Hurston had the right attitude, and even if one thinks it was not the right attitude then, it is most definitely the right attitude now. She was not afraid to denounce white prejudice, did so in no uncertain terms, and demanded to know why, if whites were superior, they were afraid to compete with blacks. “She would not allow white oppression to define or distort her life,” however, and she “resolved to stay the course and focus on the positive, as was her way.” Now more than ever, while it is fine to look at the injustices of the past, one should not — as John McWhorter recently warned — stare. If Hurston, who lived in the Jim Crow South, concluded that one should not let bigotry define one’s existence, how much truer is that now? Hurston was even skeptical of whether the integration mandated by Brown v.

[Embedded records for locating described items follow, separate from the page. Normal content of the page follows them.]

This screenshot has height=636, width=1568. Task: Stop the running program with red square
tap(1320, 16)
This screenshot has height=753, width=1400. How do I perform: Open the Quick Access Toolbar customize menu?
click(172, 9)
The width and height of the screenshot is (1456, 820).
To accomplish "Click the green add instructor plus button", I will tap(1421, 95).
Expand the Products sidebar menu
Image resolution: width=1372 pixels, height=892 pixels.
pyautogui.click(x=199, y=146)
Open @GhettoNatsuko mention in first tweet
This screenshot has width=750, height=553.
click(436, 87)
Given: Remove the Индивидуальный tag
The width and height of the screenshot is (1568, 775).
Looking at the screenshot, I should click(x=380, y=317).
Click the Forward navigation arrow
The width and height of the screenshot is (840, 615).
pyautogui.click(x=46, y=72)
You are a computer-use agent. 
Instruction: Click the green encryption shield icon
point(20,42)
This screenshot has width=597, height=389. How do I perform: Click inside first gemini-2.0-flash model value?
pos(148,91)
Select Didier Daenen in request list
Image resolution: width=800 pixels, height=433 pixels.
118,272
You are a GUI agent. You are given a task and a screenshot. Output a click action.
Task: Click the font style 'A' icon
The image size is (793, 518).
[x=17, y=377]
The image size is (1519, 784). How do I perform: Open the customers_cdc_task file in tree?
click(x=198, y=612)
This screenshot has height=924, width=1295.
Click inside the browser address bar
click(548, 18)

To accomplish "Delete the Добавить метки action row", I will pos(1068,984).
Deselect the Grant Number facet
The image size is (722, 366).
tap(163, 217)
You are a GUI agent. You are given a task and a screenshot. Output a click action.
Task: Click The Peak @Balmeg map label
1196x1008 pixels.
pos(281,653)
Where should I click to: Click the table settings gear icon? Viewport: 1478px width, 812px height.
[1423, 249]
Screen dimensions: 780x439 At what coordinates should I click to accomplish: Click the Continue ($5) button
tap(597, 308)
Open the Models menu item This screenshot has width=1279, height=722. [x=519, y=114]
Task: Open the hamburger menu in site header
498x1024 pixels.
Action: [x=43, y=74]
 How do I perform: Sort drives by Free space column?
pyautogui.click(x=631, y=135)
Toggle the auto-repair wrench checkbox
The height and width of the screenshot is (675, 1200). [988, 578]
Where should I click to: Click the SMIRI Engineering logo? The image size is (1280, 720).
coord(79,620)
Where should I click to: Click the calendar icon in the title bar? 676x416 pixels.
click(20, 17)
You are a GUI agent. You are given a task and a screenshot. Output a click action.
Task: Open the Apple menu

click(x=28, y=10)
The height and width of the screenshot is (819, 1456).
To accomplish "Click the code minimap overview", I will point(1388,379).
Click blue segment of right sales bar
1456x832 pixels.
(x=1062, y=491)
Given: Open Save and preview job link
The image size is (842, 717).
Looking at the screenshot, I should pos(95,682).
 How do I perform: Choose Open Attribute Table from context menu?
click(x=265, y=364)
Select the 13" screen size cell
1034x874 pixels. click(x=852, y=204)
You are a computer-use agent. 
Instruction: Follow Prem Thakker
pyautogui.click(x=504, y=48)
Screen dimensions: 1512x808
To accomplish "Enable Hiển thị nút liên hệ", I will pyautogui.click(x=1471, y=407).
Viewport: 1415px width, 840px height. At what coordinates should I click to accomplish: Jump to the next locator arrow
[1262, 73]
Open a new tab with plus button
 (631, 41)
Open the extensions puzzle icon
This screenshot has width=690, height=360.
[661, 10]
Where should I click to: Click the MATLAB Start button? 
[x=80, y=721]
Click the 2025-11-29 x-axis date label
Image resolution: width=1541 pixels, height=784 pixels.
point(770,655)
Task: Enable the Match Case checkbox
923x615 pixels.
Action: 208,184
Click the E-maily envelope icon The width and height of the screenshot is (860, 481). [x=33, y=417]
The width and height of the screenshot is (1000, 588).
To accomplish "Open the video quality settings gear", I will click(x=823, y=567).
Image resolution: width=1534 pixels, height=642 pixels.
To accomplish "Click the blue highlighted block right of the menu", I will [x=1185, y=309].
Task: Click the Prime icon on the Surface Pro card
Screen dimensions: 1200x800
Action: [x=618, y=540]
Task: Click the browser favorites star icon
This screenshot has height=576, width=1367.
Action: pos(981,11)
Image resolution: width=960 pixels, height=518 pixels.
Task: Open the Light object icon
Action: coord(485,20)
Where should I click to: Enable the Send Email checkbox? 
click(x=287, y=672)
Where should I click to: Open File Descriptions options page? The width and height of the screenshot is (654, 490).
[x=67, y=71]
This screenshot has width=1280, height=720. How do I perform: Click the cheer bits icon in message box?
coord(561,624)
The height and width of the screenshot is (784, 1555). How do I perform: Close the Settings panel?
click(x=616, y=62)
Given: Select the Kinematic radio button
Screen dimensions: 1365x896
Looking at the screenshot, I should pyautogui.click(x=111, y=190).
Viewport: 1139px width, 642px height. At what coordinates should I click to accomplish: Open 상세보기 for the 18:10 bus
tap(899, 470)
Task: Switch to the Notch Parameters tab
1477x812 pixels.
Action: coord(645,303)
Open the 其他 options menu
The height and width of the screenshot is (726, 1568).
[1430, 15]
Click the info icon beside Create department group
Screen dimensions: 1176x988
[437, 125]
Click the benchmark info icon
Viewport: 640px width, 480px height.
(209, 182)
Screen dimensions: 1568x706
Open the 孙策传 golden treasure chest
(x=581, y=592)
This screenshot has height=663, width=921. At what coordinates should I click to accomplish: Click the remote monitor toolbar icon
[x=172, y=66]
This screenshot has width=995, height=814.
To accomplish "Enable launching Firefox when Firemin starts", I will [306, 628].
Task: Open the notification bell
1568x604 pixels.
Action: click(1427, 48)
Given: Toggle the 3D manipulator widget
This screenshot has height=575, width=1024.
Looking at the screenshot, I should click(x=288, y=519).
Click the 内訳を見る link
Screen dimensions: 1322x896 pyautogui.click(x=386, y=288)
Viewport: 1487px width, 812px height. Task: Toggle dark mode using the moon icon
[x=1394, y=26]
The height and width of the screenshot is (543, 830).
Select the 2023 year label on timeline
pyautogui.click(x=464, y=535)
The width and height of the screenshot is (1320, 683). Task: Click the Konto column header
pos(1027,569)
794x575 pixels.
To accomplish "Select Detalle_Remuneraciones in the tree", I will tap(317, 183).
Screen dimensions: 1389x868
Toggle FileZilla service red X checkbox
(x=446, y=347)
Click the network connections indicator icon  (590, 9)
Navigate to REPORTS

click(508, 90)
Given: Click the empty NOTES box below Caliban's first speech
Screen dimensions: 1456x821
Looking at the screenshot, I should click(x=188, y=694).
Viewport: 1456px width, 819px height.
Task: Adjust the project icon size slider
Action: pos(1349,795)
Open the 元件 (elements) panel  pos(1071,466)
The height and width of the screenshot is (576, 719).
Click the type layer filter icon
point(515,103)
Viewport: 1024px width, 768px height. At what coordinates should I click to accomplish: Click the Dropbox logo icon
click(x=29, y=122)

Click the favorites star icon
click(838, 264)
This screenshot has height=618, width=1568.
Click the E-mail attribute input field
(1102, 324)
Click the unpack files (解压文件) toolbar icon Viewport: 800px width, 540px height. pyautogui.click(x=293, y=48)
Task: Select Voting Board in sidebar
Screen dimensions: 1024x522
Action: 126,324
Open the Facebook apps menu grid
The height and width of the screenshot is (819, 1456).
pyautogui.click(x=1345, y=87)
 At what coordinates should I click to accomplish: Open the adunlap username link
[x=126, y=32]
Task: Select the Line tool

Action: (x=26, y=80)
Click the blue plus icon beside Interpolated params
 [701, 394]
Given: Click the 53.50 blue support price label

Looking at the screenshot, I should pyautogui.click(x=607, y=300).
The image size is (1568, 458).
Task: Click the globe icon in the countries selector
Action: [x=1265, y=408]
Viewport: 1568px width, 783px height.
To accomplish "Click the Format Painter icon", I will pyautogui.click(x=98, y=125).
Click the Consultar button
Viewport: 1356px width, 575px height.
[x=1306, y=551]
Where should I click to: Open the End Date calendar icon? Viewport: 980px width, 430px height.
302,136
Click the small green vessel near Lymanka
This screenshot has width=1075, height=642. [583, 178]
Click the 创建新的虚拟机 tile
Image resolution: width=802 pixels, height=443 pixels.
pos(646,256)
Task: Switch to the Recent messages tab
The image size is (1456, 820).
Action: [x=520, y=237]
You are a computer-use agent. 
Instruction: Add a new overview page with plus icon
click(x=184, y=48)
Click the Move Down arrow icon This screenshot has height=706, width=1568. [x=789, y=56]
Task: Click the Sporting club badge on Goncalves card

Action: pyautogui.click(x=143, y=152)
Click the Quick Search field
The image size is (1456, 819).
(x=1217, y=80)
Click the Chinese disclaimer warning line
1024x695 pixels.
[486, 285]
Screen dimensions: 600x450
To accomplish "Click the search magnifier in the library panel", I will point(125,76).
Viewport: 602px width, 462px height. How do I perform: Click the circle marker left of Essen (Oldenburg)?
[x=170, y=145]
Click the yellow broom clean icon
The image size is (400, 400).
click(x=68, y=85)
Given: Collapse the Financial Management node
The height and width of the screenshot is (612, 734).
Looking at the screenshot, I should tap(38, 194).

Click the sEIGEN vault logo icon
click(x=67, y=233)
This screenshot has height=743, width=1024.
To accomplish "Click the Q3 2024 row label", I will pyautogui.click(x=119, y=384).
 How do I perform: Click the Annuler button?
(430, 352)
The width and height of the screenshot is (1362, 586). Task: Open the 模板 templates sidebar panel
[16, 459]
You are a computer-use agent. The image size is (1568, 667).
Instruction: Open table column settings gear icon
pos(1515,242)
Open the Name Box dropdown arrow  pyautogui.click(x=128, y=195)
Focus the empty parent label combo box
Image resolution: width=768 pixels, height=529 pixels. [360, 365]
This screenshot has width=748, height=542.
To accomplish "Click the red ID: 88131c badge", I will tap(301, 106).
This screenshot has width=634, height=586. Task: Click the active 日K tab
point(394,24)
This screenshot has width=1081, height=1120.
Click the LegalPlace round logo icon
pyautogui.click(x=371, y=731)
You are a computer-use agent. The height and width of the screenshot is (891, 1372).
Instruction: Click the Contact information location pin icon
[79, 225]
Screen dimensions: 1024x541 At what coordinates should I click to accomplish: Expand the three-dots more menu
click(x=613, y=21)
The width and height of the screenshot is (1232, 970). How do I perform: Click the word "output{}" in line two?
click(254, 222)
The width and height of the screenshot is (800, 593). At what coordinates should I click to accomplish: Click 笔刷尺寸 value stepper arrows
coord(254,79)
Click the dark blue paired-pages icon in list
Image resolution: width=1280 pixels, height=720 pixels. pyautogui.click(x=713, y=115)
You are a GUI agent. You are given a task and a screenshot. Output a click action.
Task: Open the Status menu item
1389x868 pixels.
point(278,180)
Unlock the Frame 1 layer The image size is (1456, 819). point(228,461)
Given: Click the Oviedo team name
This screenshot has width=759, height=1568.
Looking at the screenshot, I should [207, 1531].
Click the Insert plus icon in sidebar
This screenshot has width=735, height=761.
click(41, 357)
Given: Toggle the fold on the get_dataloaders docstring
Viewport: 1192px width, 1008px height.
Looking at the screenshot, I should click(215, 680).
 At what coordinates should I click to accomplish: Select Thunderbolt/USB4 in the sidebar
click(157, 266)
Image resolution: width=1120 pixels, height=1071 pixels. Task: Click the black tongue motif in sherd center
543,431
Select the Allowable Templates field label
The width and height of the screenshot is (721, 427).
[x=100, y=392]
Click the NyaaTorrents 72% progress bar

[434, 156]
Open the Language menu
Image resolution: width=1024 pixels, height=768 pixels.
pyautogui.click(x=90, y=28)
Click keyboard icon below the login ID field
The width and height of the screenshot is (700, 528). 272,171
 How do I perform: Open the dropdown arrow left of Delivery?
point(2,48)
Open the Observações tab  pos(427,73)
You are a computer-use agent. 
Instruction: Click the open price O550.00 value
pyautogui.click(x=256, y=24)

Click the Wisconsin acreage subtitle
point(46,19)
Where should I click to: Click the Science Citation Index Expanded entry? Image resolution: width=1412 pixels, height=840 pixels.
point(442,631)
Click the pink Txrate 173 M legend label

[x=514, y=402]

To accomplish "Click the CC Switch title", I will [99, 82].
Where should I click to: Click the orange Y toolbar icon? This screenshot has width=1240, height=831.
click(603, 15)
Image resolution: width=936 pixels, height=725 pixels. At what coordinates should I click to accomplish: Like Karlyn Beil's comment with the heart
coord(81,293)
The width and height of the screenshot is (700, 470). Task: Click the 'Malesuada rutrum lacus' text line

Board of Education was necessary for black advancement — a position that was controversial then and appears bizarre today — so it is hard to imagine that she would have much patience with the current institutionalization of lowered standards for African Americans in order to achieve “diversity.”

It would be nice to have more black Americans today who are conservative, but what is more important is that even African Americans who are unwilling to embrace conservatism at least recognize that it is not a horrible, racist ideology. Zora Neale Hurston reminds us that it is not a foreign concept for an African American to have conservative sensibilities and take conservative positions.